Glorioso and Eudora co-founders Mark Blumenkranz, HJ Smead Professor Emeritus in the Department of Ophthalmology at the Stanford School of Medicine; and David Schaffer, Hubbard Howe Professor of Chemical and Biomolecular Engineering, Bioengineering, and Molecular and Cell Biology at the University of California, Berkeley, previously founded publicly traded biotech companies Oncorus, Adverum and 4D Molecular Therapeutics, respectively. Vinit Mahajan, professor of ophthalmology at the Stanford School of Medicine, is also on the co-founding team.

“I believe that our next-generation HSV delivery platform has several distinct advantages, and the potential to be disruptive to existing viral delivery platforms,” Glorioso said. “It will enable the delivery of large genes, as well as genomic genes that cannot readily be accommodated by AAV vectors.

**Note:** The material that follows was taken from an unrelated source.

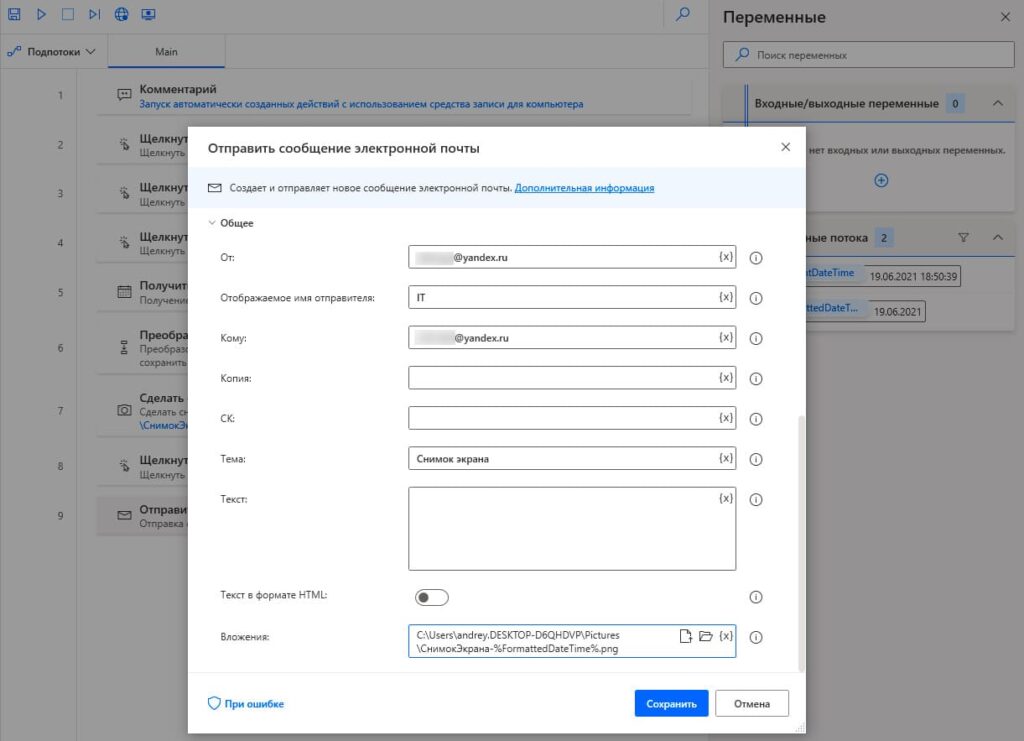Select file icon in Вложения field
This screenshot has height=741, width=1024.
tap(686, 636)
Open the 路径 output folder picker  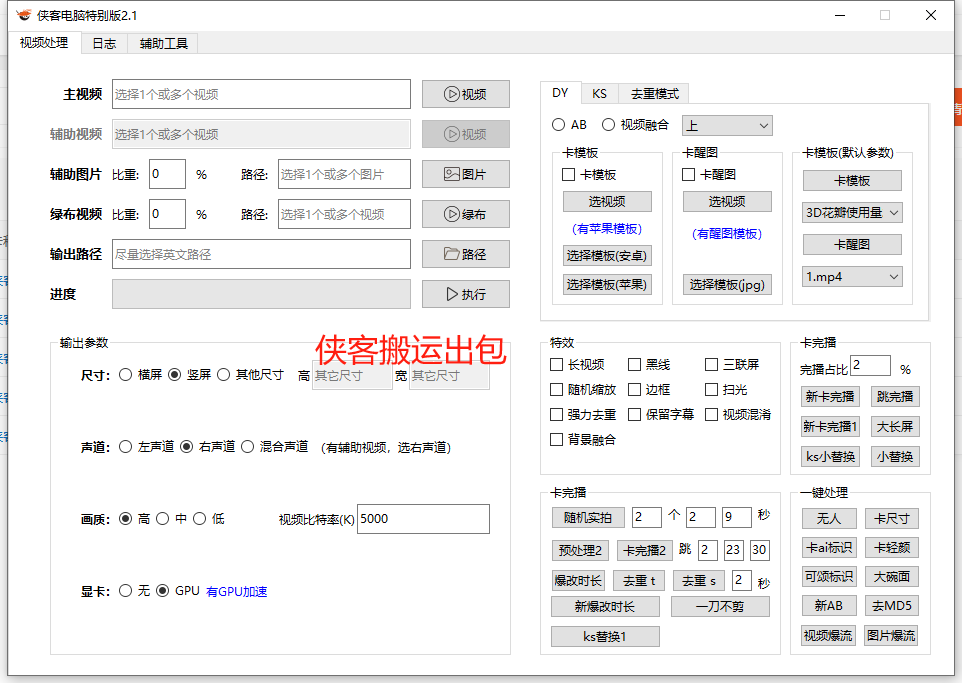(x=465, y=254)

I am delighted to be able to further advance this technology with this distinguished team, who have a compelling track record of developing eye gene therapies and progressing them into the clinic.”

Replay's synHSV technology is capable of delivering up to eight times the payload of adeno-associated virus (AAV) vectors. This facilitates the delivery of genes that are too big to fit into AAV and enables polygenic gene therapy.

The technology “offers the possibility of addressing genetic eye diseases caused by large genes and genomic genes,” Mahajan said. “This will result in an increased variety of gene therapy options for patients with genetic eye diseases.”

Hope For Rare Skin Disease

Glorioso is also a co-founder of Telaria, Replay's second company to use the synHSV tech he developed. In addition to Glorioso, Telaria's co-founders include John McGrath, a leading expert in genetic skin diseases, and Alexander Silver, co-founder and Chairman Emeritus of the Epidermolysis Bullosa Research Partnership. Jakub Tolar, distinguished McKnight Professor in the Department of Pediatrics, Blood and Bone Marrow Transplantation & Cellular Therapy at the University of Minnesota Medical School, is the senior advisor to the company.

The lead indication in Telaria's pipeline is recessive

dystrophic epidermolysis bullosa (RDEB), a genetic skin disease with no cure that causes the skin to be fragile and blister easily. RDEB affects approximately 50,000 people worldwide and is generally more severe than its dominant counterpart and involves widespread blistering that may lead to scarring, severe pain, and disfigurement. It can also affect multiple internal organs and cause serious medical issues including chronic inflammation and squamous cell carcinoma. A disease-modifying gene therapy with the ability to heal wounds more rapidly or prevent their formation would represent a significant benefit to patients.

“The skin is an attractive target for gene therapies and is the largest and most accessible organ,” said Adrian Woolfson, chairman, president and co-founder of Replay, adding that Telaria “represents another significant step towards building an enduring company with the potential to shape the future of genomic medicine through addressing some of the most substantive challenges that currently limit the progress of clinical medicine.”

Technology Development

In Replay's “hub” portion of its business model, technology development, the company is currently building on its synHSV platform and developing an HSV vector capable of delivering up to 30 times the AAV payload.

Other technologies in the works include a genomically rewritten stem cell source for regenerative medicines and therapies that is universal and renewable; a genome writing platform for creating low-cost libraries of synthetic genes and DNA; and an inference algorithm platform for rewriting proteins to optimize their functionality.